No tempo de meu pai, sob estes galhos,

Como uma vela fúnebre de cera,

Chorei bilhões de vez com a canseira

          De inexorabilíssimos trabalhos.

 

Esses versos constam do soneto “Debaixo do tamarindo”, em que o poeta confessa o seu amor pela árvore que ensombrava a casa-grande do engenho onde nasceu. Revelam o desespero diante da morte e a esperança de continuidade pela fusão com o organismo vegetal (lê-se, no final do poema: “Abraçada com a própria Eternidade/ A minha sombra há de ficar aqui!”).

A referência ao pranto “bilhões de vezes” chorado e aos “inexorabilíssimos” trabalhos busca traduzir a intensidade de uma Dor (com maiúscula) que transcende a esfera pessoal. Não é apenas o sofrimento de um indivíduo, mas de toda a espécie humana, com a qual o eu poético se identifica.

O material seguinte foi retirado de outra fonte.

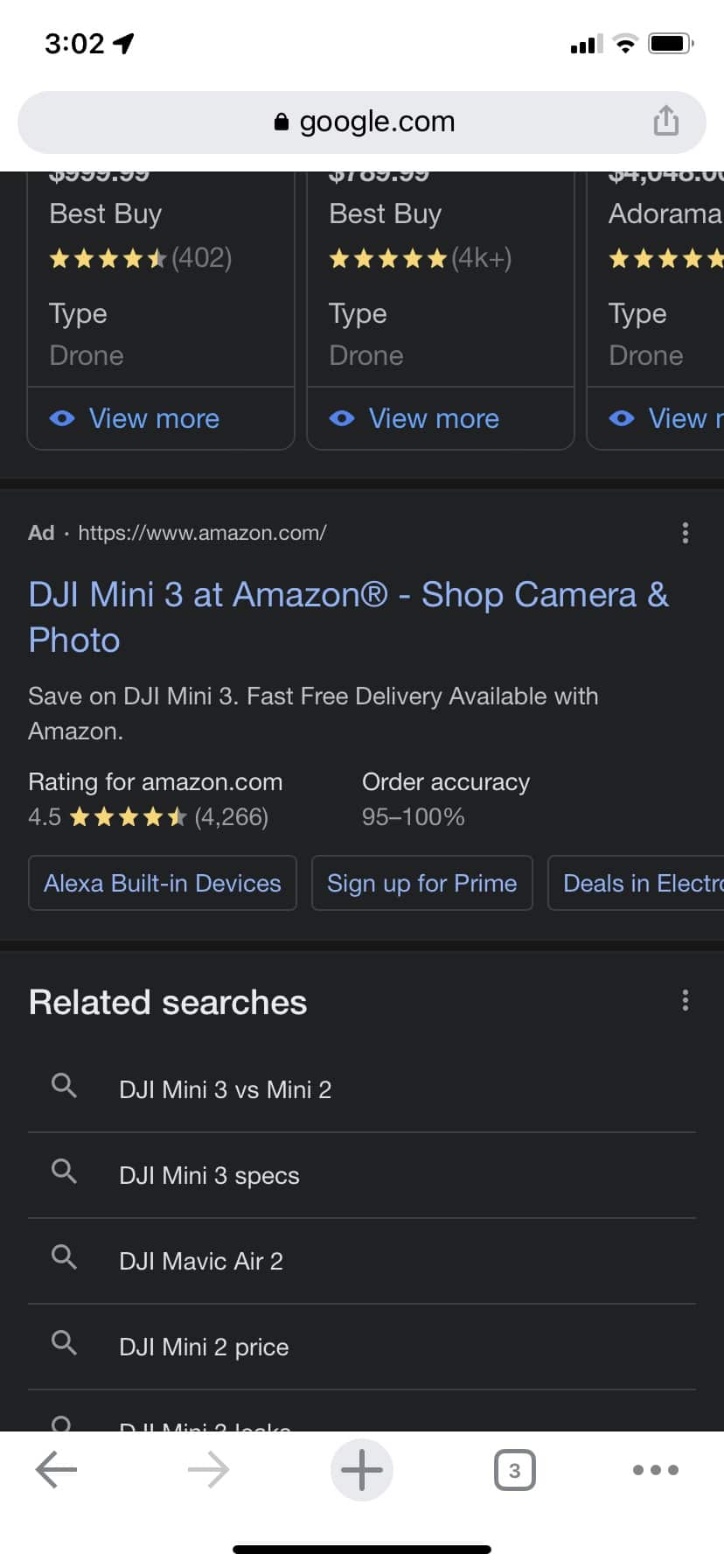Expand View more on second Best Buy card

point(434,418)
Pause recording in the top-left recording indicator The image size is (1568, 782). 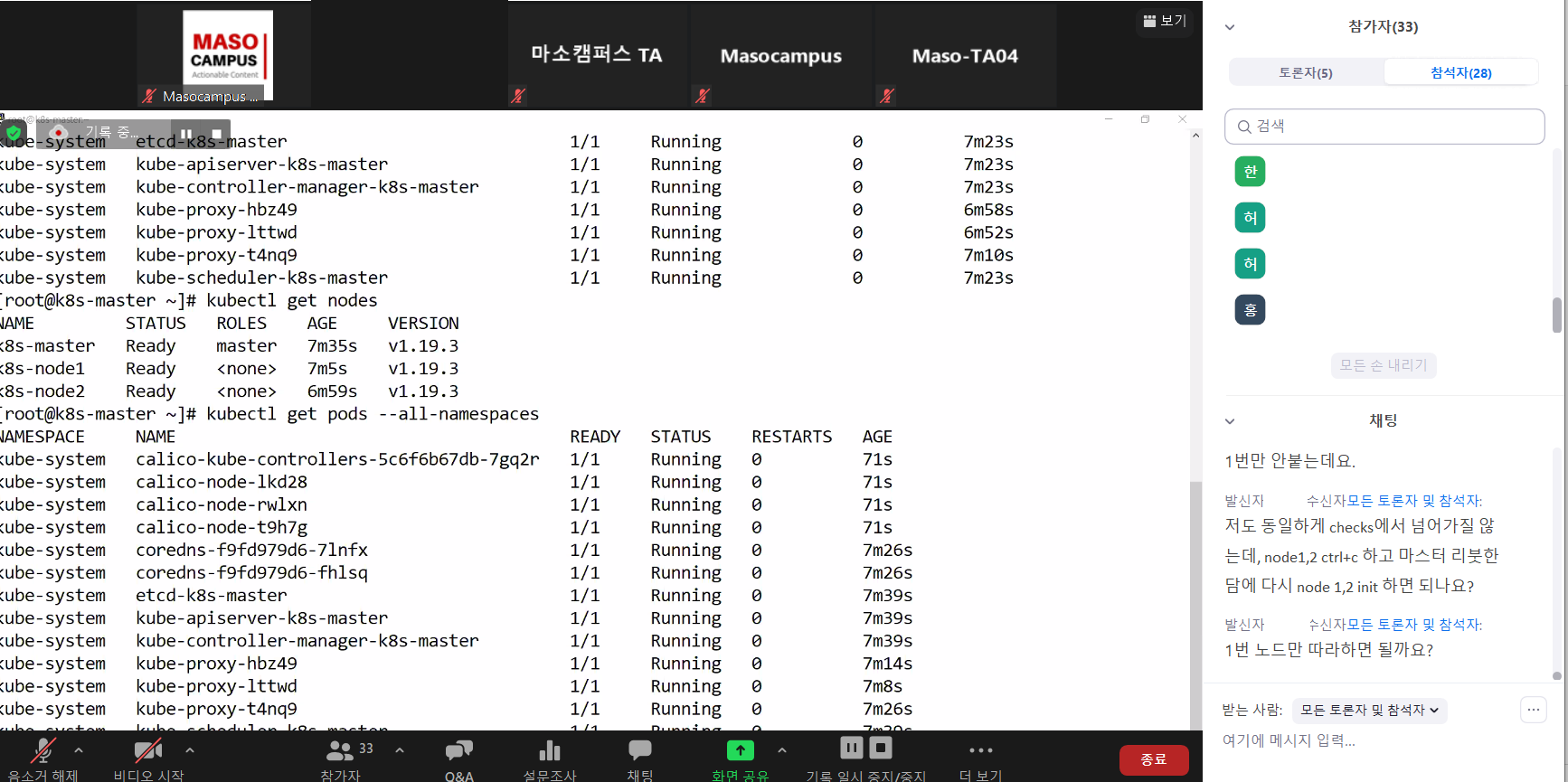[186, 134]
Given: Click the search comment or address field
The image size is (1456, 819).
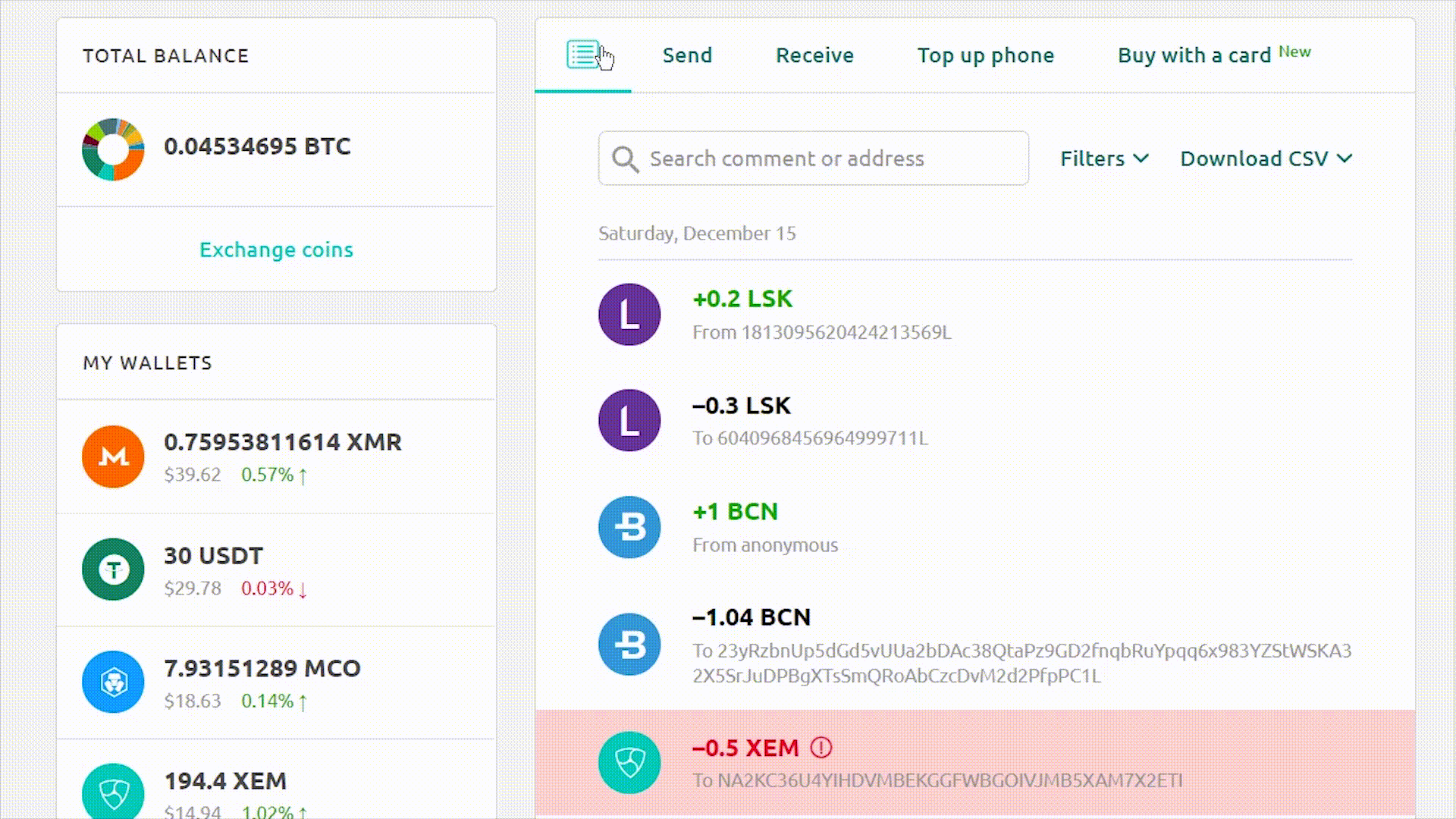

No eufemismo, atenuamos um conteúdo desagradável com a intenção de não ferir nem chocar. O que determina o nosso propósito não é o coração, mas a ética, o recato, a conveniência social. Podemos dizer de alguém muito feio, por exemplo, que “seus traços não são harmoniosos”. Ou, de uma pessoa estúpida, que ela “não tem um cérebro brilhante”. O eufemismo preserva o conteúdo e suaviza a forma.

O seu oposto é o disfemismo, em que se lança mão de expressões deselegantes, grosseiras ou chulas. Na versão disfêmica, o muito feio passa a “horrendo”, “um parto”, “um frankenstein”. O pouco inteligente é chamado de “anta”, “burro”, “quadrúpede”.

Num texto sobre a dependência aos outros, Adriano Silva critica os que nada fazem sem escutar a opinião alheia; eles podem perder o dia caso não percebam nas pessoas com quem se relacionam um sorriso de aprovação. Em certa passagem, diz invejar os indivíduos autônomos, que “resolvem suas inseguranças (…) sem expor otraseiro nu na janela”. Essa referência ao “traseiro nu” é uma imagem disfêmica; por meio dela o autor parece demonstrar desprezo pelos que se deixam devassar, abrindo desnecessariamente aos outros a intimidade.

O contrário da hipérbole é a hipossemia, que consiste num abrandamento do sentido. Ocorre hipossemia, por exemplo, quando o escritor fala do seu “livrinho”, a mãe diz que vai dar “umas palmadas” no filho ou o comerciante afirma que vende determinado produto em “suaves prestações”.